Molta confusione genera, nel ciclo PDCA, la presenza di due parole apparentemente sinonimi: “do” e “act”. Potremo tradurle con “fare” e “agire”. Oppure con “eseguire” ed “implementare”. O con “realizzare” e “compiere”.
In ogni caso, qualunque sia la traduzione che si preferisce, solo apparentemente sono sinonimi, perché nella mente di colui che ha ideato il ciclo, a beneficio del martoriato Giappone nel secondo dopoguerra, i due termini hanno un significato ben preciso e assolutamente non si confondono.

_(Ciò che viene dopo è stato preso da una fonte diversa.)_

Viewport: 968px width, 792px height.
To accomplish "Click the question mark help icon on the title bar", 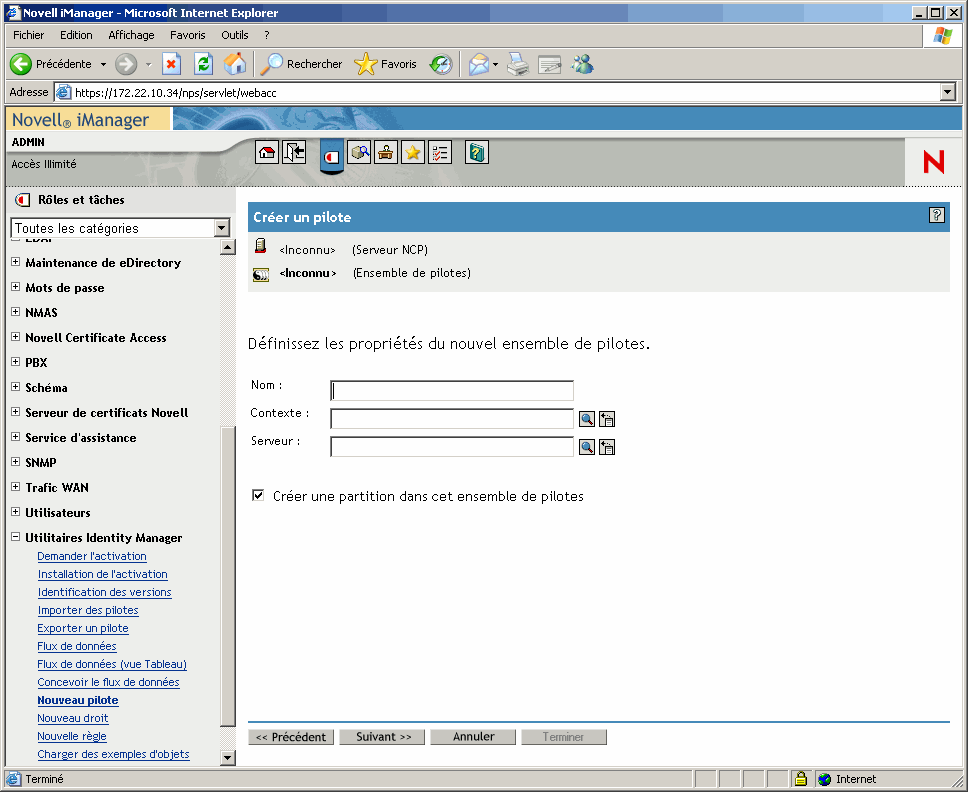I will tap(936, 216).
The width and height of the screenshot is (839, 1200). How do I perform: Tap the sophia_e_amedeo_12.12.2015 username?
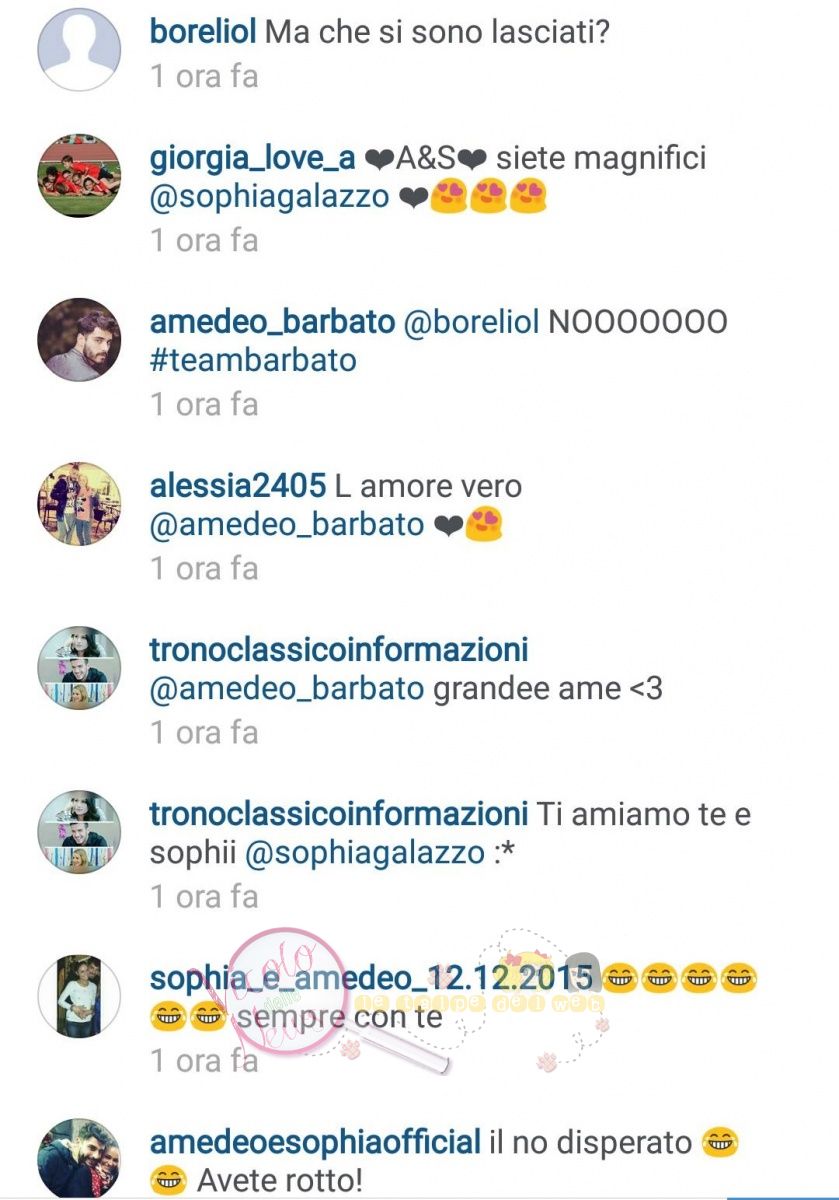[373, 976]
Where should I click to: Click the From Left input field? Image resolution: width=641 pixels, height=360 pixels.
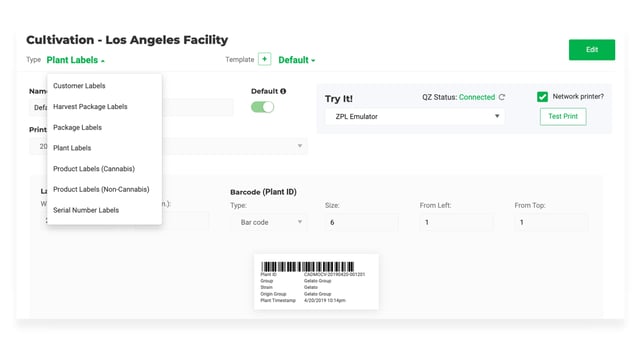(456, 222)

Ma vediamo nel dettaglio cosa significano le due, anzi, tutte e quattro le parole che compongono il famoso ciclo:
Pianificare: identificare il problema, individuare la causa radice e sviluppare una strategia per la sua risoluzione. Stabilire gli obiettivi qualitativi e i criteri di successo fondamentali, individuare gli indicatori di prestazione, acquisire e esaminare i dati rilevati, generare varie alternative di soluzione, optare per l’opzione più realizzabile e attuarla.
Fare: se possibile, inizialmente, applicare la soluzione in un contesto ridotto o effettuare un test per valutare l’efficacia del miglioramento suggerito. Il rilevamento dei dati è cruciale. Istruire l’intero personale coinvolto nelle metodologie e nelle pratiche per l’ottimizzazione della qualità. Descrivere il processo che si presume necessiti di ottimizzazione e costituire gruppi di lavoro per guidarlo.

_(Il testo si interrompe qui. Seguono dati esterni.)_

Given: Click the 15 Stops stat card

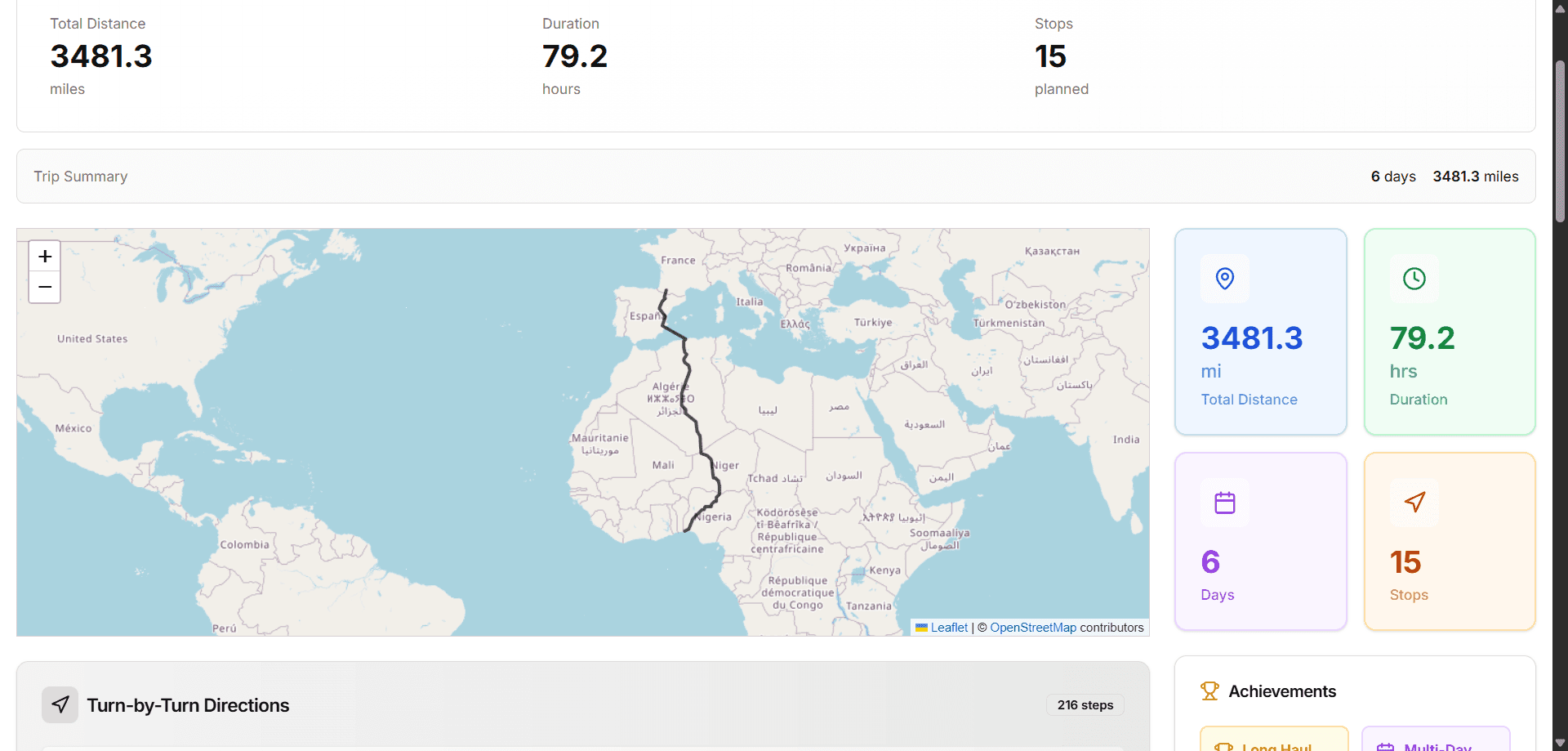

Controllare: esaminare il progetto pilota mediante le metriche di prestazione stabilite. Accertare l’efficacia del miglioramento. Quali lezioni sono state apprese?
Agire: agire per introdurre miglioramenti validati. Le opzioni includono: introdurre il piano, modificarlo o cambiarlo. I miglioramenti sono documentati in procedure standard, in modo che tutti i dipendenti coinvolti siano ben informati su come gestirli in futuro. Generalmente, il ciclo è replicato in vari contesti e situazioni per confermare la bontà e la coerenza dei risultati.